• _Problem to work on_
All of the data below must be repeated exactly.

-------- Data for analysis --------

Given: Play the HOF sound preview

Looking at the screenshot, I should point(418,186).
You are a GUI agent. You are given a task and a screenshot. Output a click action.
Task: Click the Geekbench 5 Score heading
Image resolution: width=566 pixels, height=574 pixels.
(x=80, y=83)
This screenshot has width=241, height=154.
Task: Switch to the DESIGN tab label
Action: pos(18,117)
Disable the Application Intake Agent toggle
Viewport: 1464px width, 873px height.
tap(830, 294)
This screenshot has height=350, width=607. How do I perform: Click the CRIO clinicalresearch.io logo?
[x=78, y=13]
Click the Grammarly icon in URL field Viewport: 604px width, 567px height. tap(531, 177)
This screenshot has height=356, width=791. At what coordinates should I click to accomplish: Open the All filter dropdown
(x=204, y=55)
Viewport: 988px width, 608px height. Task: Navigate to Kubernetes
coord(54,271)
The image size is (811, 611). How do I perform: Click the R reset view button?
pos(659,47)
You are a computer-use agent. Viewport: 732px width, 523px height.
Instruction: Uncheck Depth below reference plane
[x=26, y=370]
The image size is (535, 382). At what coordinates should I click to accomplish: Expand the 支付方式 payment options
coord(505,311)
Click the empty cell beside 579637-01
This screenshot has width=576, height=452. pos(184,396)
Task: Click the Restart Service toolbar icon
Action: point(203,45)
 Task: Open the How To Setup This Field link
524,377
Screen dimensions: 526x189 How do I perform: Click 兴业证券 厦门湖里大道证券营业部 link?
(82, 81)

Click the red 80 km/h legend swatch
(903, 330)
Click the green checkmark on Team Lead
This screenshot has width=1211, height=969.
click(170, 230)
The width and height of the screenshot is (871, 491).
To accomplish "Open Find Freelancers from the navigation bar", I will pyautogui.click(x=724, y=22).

--------

• _Written reply_
Given: Play the HOF sound preview

Looking at the screenshot, I should point(418,186).
You are a GUI agent. You are given a task and a screenshot. Output a click action.
Task: Click the Geekbench 5 Score heading
Image resolution: width=566 pixels, height=574 pixels.
(x=80, y=83)
This screenshot has width=241, height=154.
Task: Switch to the DESIGN tab label
Action: pos(18,117)
Disable the Application Intake Agent toggle
Viewport: 1464px width, 873px height.
tap(830, 294)
This screenshot has height=350, width=607. How do I perform: Click the CRIO clinicalresearch.io logo?
[x=78, y=13]
Click the Grammarly icon in URL field Viewport: 604px width, 567px height. tap(531, 177)
This screenshot has height=356, width=791. At what coordinates should I click to accomplish: Open the All filter dropdown
(x=204, y=55)
Viewport: 988px width, 608px height. Task: Navigate to Kubernetes
coord(54,271)
The image size is (811, 611). How do I perform: Click the R reset view button?
pos(659,47)
You are a computer-use agent. Viewport: 732px width, 523px height.
Instruction: Uncheck Depth below reference plane
[x=26, y=370]
The image size is (535, 382). At what coordinates should I click to accomplish: Expand the 支付方式 payment options
coord(505,311)
Click the empty cell beside 579637-01
This screenshot has width=576, height=452. pos(184,396)
Task: Click the Restart Service toolbar icon
Action: point(203,45)
 Task: Open the How To Setup This Field link
524,377
Screen dimensions: 526x189 How do I perform: Click 兴业证券 厦门湖里大道证券营业部 link?
(82, 81)

Click the red 80 km/h legend swatch
(903, 330)
Click the green checkmark on Team Lead
This screenshot has width=1211, height=969.
click(170, 230)
The width and height of the screenshot is (871, 491).
To accomplish "Open Find Freelancers from the navigation bar", I will pyautogui.click(x=724, y=22).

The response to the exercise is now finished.